Westerns often stress the harshness of the wilderness and frequently set the action in an arid, desolate landscape of deserts and mountains. Often, the vast landscape plays an important role, presenting a "...mythic vision of the plains and deserts of the American West". Specific settings include ranches, small frontier towns, saloons, railways and isolated military forts of the Wild West.
Common plots include:
The construction of a railroad or a telegraph line on the wild frontier.
Ranchers protecting their family ranch from rustlers or large landowners or who build a ranch empire.
Revenge stories, which hinge on the chase and pursuit by someone who has been wronged.
Stories about a lawman or bounty hunter tracking down his quarry.
Many Westerns use a stock plot of depicting a crime, then showing the pursuit of the wrongdoer, ending in revenge and retribution, which is often dispensed through a shootout or quick-draw duel.
The Western was the most popular Hollywood genre from the early 20th century to the 1960s.Western films first became well-attended in the 1930s. John Ford's landmark Western adventure Stagecoach became one of the biggest hits in 1939 and it made John Wayne a mainstream screen star. Westerns were very popular throughout the 1950s and 1960s. Many of the most acclaimed Westerns were released during this time, including High Noon (1952), Shane (1953), The Searchers (1956), and The Wild Bunch (1969). Classic Westerns such as these have been the inspiration for various films about Western-type characters in contemporary settings, such as Junior Bonner (1972), set in the 1970s, and The Three Burials of Melquiades Estrada (2005), set in the 21st century.
The Lone Ranger; a famous heroic lawman who was with a cavalry of six Texas Rangers, until they were all killed but him. He preferred to remain anonymous, so he resigned and built a sixth grave that supposedly held his body. He fights on as a lawman, wearing a mask, for, "Outlaws live in a world of fear. Fear of the mysterious."
The Western genre sometimes portrays the conquest of the wilderness and the subordination of nature in the name of civilization or the confiscation of the territorial rights of the original, Native American, inhabitants of the frontier. The Western depicts a society organized around codes of honor and personal, direct or private justice–"frontier justice"–dispensed by gunfights. These honor codes are often played out through depictions of feuds or individuals seeking personal revenge or retribution against someone who has wronged them (e.g., True Grit has revenge and retribution as its main themes). This Western depiction of personal justice contrasts sharply with justice systems organized around rationalistic, abstract law that exist in cities, in which social order is maintained predominately through relatively impersonal institutions such as courtrooms. The popular perception of the Western is a story that centers on the life of a semi-nomadic wanderer, usually a cowboy or a gunfighter. A showdown or duel at high noon featuring two or more gunfighters is a stereotypical scene in the popular conception of Westerns.

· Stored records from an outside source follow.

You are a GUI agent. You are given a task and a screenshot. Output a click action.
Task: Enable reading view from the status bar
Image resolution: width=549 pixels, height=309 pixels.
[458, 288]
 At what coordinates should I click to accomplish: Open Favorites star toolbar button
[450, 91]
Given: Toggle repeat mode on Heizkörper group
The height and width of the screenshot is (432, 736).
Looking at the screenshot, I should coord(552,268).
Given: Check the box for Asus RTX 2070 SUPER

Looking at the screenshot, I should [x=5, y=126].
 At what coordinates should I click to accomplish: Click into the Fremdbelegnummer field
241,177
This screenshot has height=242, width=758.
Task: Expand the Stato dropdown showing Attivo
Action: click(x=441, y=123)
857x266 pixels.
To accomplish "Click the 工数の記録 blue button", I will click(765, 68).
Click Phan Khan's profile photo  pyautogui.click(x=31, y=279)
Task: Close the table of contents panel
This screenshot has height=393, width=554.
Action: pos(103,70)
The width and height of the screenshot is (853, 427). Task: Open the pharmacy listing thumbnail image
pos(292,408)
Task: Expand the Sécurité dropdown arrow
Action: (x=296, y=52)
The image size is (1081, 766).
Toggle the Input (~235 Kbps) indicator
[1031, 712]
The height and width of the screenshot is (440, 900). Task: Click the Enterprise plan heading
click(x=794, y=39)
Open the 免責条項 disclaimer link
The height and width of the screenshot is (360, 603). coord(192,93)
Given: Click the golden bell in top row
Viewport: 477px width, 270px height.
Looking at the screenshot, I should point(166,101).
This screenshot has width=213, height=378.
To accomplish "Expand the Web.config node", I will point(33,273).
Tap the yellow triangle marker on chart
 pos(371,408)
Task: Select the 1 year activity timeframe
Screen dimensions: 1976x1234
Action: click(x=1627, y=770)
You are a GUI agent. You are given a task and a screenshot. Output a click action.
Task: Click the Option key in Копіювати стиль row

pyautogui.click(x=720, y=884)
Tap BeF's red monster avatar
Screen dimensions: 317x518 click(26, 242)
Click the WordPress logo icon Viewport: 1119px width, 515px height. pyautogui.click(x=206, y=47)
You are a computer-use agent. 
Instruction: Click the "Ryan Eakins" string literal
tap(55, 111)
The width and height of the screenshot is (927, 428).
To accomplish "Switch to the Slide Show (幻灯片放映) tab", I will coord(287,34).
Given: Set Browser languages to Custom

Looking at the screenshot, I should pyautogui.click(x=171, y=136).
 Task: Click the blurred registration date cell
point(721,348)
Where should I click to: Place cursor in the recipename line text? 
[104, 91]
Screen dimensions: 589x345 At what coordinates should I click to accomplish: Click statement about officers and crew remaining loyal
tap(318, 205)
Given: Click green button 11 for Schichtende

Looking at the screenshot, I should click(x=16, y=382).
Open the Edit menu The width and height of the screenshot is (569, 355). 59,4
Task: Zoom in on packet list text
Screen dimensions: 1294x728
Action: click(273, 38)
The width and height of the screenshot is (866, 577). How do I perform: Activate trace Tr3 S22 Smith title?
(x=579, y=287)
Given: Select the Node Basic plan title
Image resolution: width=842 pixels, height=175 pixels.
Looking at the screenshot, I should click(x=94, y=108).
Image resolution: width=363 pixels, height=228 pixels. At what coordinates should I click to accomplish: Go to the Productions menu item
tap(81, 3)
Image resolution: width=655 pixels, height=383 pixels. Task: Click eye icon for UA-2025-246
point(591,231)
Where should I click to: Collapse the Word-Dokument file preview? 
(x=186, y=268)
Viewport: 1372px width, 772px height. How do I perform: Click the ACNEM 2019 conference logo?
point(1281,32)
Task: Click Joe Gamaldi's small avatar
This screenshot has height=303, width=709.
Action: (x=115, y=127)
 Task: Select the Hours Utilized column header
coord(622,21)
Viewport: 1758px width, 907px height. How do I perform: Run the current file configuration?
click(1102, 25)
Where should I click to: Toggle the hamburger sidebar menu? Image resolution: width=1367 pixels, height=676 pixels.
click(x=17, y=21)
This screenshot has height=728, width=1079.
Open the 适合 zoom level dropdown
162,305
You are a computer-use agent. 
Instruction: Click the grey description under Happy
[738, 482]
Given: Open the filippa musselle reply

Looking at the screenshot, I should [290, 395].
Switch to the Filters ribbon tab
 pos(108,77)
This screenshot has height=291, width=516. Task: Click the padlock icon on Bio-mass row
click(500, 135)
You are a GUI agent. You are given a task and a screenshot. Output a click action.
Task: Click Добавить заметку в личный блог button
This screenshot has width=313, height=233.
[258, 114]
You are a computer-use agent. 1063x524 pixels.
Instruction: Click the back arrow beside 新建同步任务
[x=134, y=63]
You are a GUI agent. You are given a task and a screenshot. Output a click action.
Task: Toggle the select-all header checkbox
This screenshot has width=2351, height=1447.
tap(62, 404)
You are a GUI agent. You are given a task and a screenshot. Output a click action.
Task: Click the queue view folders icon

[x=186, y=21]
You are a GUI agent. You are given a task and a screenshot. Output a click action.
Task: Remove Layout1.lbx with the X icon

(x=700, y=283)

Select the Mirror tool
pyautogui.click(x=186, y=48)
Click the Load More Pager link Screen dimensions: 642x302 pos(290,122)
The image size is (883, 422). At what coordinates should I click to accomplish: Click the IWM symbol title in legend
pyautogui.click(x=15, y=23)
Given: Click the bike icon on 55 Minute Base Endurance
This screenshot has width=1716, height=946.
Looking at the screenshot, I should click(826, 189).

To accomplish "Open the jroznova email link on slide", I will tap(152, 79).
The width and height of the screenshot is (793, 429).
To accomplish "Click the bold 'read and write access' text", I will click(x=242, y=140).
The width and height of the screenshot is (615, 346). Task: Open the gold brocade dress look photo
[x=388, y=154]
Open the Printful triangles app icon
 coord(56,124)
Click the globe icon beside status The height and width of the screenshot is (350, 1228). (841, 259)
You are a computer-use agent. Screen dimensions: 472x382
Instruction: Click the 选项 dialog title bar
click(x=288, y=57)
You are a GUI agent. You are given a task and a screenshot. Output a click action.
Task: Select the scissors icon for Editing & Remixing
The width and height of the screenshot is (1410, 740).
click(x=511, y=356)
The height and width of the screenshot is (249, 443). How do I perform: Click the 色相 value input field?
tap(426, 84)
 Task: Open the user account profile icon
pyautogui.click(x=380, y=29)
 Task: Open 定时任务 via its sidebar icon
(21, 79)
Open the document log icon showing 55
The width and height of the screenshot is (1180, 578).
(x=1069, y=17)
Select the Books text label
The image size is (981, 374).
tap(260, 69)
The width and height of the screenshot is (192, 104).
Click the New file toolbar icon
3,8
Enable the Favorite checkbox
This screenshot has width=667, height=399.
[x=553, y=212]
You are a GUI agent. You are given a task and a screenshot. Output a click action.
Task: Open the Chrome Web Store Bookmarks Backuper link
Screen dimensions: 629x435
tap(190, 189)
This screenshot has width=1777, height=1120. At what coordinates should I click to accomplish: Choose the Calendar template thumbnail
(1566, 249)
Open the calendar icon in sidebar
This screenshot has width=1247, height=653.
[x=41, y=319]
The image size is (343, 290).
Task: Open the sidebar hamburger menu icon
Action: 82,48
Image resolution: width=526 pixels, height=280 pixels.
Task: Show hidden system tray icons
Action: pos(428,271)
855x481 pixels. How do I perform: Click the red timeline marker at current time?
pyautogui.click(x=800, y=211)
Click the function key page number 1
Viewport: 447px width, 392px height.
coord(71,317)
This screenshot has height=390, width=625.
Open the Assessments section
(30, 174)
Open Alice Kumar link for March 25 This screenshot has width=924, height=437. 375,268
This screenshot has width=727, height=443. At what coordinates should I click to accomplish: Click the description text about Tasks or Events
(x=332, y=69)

In some ways, such protagonists may be considered the literary descendants of the knight errant which stood at the center of earlier extensive genres such as the Arthurian Romances. Like the cowboy or gunfighter of the Western, the knight errant of the earlier European tales and poetry was wandering from place to place on his horse, fighting villains of various kinds and bound to no fixed social structures but only to his own innate code of honor. And like knights errant, the heroes of Westerns frequently rescue damsels in distress. Similarly, the wandering protagonists of Westerns share many characteristics with the ronin in modern Japanese culture.
The Western typically takes these elements and uses them to tell simple morality tales, although some notable examples (e.g. the later Westerns of John Ford or Clint Eastwood's Unforgiven, about an old hired killer) are more morally ambiguous. Westerns often stress the harshness and isolation of the wilderness and frequently set the action in an arid, desolate landscape. Western films generally have specific settings such as isolated ranches, Native American villages, or small frontier towns with a saloon. Oftentimes, these settings appear deserted and without much structure. Apart from the wilderness, it is usually the saloon that emphasizes that this is the Wild West: it is the place to go for music (raucous piano playing), women (often prostitutes), gambling (draw poker or five card stud), drinking (beer or whiskey), brawling and shooting. In some Westerns, where civilization has arrived, the town has a church, a general store, a bank and a school; in others, where frontier rules still hold sway, it is, as Sergio Leone said, "where life has no value".